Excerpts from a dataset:

================

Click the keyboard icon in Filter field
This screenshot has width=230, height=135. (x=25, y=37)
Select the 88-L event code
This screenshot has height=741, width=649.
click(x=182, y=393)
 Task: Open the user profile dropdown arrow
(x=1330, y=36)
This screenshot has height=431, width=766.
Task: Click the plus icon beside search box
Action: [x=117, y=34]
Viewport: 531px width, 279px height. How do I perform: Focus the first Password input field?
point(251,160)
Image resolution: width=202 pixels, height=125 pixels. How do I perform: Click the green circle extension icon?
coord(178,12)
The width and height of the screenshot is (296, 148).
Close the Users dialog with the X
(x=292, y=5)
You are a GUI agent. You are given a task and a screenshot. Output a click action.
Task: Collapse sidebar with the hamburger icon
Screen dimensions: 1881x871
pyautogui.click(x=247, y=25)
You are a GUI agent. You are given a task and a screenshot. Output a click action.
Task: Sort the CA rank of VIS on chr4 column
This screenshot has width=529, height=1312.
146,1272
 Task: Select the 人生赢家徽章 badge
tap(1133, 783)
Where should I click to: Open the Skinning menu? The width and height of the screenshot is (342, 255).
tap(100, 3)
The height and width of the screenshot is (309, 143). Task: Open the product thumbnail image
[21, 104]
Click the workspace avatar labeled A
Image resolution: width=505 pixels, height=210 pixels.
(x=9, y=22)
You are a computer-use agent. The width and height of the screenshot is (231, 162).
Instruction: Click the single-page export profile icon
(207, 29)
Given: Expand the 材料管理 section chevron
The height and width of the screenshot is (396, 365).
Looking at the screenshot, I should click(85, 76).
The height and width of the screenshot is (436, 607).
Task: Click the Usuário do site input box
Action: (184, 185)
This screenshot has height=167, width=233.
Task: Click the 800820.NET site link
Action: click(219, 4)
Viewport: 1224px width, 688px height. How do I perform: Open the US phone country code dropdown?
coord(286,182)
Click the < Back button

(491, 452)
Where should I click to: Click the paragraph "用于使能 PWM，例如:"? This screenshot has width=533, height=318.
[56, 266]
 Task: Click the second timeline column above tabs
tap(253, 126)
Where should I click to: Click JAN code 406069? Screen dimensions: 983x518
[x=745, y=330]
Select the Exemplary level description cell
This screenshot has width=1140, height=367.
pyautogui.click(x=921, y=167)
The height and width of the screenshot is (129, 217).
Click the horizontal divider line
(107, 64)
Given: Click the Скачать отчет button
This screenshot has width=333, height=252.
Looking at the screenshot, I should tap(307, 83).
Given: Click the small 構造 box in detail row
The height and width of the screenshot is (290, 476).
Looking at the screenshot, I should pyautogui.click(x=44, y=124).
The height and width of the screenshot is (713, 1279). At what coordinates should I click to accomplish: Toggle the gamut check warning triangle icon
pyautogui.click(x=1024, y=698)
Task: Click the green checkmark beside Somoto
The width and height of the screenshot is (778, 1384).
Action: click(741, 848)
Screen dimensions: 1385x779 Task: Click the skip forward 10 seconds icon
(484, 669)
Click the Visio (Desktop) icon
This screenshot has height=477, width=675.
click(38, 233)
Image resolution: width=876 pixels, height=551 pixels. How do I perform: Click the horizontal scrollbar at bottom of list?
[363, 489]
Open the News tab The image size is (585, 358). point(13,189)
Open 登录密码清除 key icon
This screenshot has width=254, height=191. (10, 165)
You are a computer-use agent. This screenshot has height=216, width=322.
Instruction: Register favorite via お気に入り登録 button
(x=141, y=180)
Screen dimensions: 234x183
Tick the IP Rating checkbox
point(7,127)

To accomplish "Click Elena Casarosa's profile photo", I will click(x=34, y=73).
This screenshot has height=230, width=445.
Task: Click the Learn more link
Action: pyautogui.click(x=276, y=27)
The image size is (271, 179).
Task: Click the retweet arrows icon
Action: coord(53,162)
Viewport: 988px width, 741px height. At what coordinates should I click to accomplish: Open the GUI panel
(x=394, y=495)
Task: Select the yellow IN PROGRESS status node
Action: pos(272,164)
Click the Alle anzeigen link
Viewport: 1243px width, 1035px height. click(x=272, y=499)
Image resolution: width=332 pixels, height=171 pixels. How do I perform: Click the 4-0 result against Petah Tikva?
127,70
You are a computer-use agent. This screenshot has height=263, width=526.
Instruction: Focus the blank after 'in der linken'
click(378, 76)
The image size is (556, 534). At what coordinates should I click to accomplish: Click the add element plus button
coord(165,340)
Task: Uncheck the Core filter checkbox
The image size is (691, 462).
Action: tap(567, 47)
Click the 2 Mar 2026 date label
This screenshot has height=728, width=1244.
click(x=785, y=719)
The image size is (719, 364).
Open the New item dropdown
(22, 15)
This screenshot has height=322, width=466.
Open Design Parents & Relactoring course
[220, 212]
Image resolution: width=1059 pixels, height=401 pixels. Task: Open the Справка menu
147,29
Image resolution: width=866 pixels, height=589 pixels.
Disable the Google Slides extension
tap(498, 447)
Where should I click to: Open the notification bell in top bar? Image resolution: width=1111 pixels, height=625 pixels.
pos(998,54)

================

EXERCISE GOAL: Print the data word for word.

WORKED SOLUTION:
Click the keyboard icon in Filter field
This screenshot has width=230, height=135. (x=25, y=37)
Select the 88-L event code
This screenshot has height=741, width=649.
click(x=182, y=393)
 Task: Open the user profile dropdown arrow
(x=1330, y=36)
This screenshot has height=431, width=766.
Task: Click the plus icon beside search box
Action: [x=117, y=34]
Viewport: 531px width, 279px height. How do I perform: Focus the first Password input field?
point(251,160)
Image resolution: width=202 pixels, height=125 pixels. How do I perform: Click the green circle extension icon?
coord(178,12)
The width and height of the screenshot is (296, 148).
Close the Users dialog with the X
(x=292, y=5)
You are a GUI agent. You are given a task and a screenshot. Output a click action.
Task: Collapse sidebar with the hamburger icon
Screen dimensions: 1881x871
pyautogui.click(x=247, y=25)
You are a GUI agent. You are given a task and a screenshot. Output a click action.
Task: Sort the CA rank of VIS on chr4 column
This screenshot has width=529, height=1312.
146,1272
 Task: Select the 人生赢家徽章 badge
tap(1133, 783)
Where should I click to: Open the Skinning menu? The width and height of the screenshot is (342, 255).
tap(100, 3)
The height and width of the screenshot is (309, 143). Task: Open the product thumbnail image
[21, 104]
Click the workspace avatar labeled A
Image resolution: width=505 pixels, height=210 pixels.
(x=9, y=22)
You are a computer-use agent. The width and height of the screenshot is (231, 162).
Instruction: Click the single-page export profile icon
(207, 29)
Given: Expand the 材料管理 section chevron
The height and width of the screenshot is (396, 365).
Looking at the screenshot, I should click(85, 76).
The height and width of the screenshot is (436, 607).
Task: Click the Usuário do site input box
Action: (184, 185)
This screenshot has height=167, width=233.
Task: Click the 800820.NET site link
Action: click(219, 4)
Viewport: 1224px width, 688px height. How do I perform: Open the US phone country code dropdown?
coord(286,182)
Click the < Back button

(491, 452)
Where should I click to: Click the paragraph "用于使能 PWM，例如:"? This screenshot has width=533, height=318.
[56, 266]
 Task: Click the second timeline column above tabs
tap(253, 126)
Where should I click to: Click JAN code 406069? Screen dimensions: 983x518
[x=745, y=330]
Select the Exemplary level description cell
This screenshot has width=1140, height=367.
pyautogui.click(x=921, y=167)
The height and width of the screenshot is (129, 217).
Click the horizontal divider line
(107, 64)
Given: Click the Скачать отчет button
This screenshot has width=333, height=252.
Looking at the screenshot, I should tap(307, 83).
Given: Click the small 構造 box in detail row
The height and width of the screenshot is (290, 476).
Looking at the screenshot, I should pyautogui.click(x=44, y=124).
The height and width of the screenshot is (713, 1279). At what coordinates should I click to accomplish: Toggle the gamut check warning triangle icon
pyautogui.click(x=1024, y=698)
Task: Click the green checkmark beside Somoto
The width and height of the screenshot is (778, 1384).
Action: click(741, 848)
Screen dimensions: 1385x779 Task: Click the skip forward 10 seconds icon
(484, 669)
Click the Visio (Desktop) icon
This screenshot has height=477, width=675.
click(38, 233)
Image resolution: width=876 pixels, height=551 pixels. How do I perform: Click the horizontal scrollbar at bottom of list?
[363, 489]
Open the News tab The image size is (585, 358). point(13,189)
Open 登录密码清除 key icon
This screenshot has width=254, height=191. (10, 165)
You are a computer-use agent. This screenshot has height=216, width=322.
Instruction: Register favorite via お気に入り登録 button
(x=141, y=180)
Screen dimensions: 234x183
Tick the IP Rating checkbox
point(7,127)

To accomplish "Click Elena Casarosa's profile photo", I will click(x=34, y=73).
This screenshot has height=230, width=445.
Task: Click the Learn more link
Action: pyautogui.click(x=276, y=27)
The image size is (271, 179).
Task: Click the retweet arrows icon
Action: coord(53,162)
Viewport: 988px width, 741px height. At what coordinates should I click to accomplish: Open the GUI panel
(x=394, y=495)
Task: Select the yellow IN PROGRESS status node
Action: pos(272,164)
Click the Alle anzeigen link
Viewport: 1243px width, 1035px height. click(x=272, y=499)
Image resolution: width=332 pixels, height=171 pixels. How do I perform: Click the 4-0 result against Petah Tikva?
127,70
You are a computer-use agent. This screenshot has height=263, width=526.
Instruction: Focus the blank after 'in der linken'
click(378, 76)
The image size is (556, 534). At what coordinates should I click to accomplish: Click the add element plus button
coord(165,340)
Task: Uncheck the Core filter checkbox
The image size is (691, 462).
Action: tap(567, 47)
Click the 2 Mar 2026 date label
This screenshot has height=728, width=1244.
click(x=785, y=719)
The image size is (719, 364).
Open the New item dropdown
(22, 15)
This screenshot has height=322, width=466.
Open Design Parents & Relactoring course
[220, 212]
Image resolution: width=1059 pixels, height=401 pixels. Task: Open the Справка menu
147,29
Image resolution: width=866 pixels, height=589 pixels.
Disable the Google Slides extension
tap(498, 447)
Where should I click to: Open the notification bell in top bar? Image resolution: width=1111 pixels, height=625 pixels.
pos(998,54)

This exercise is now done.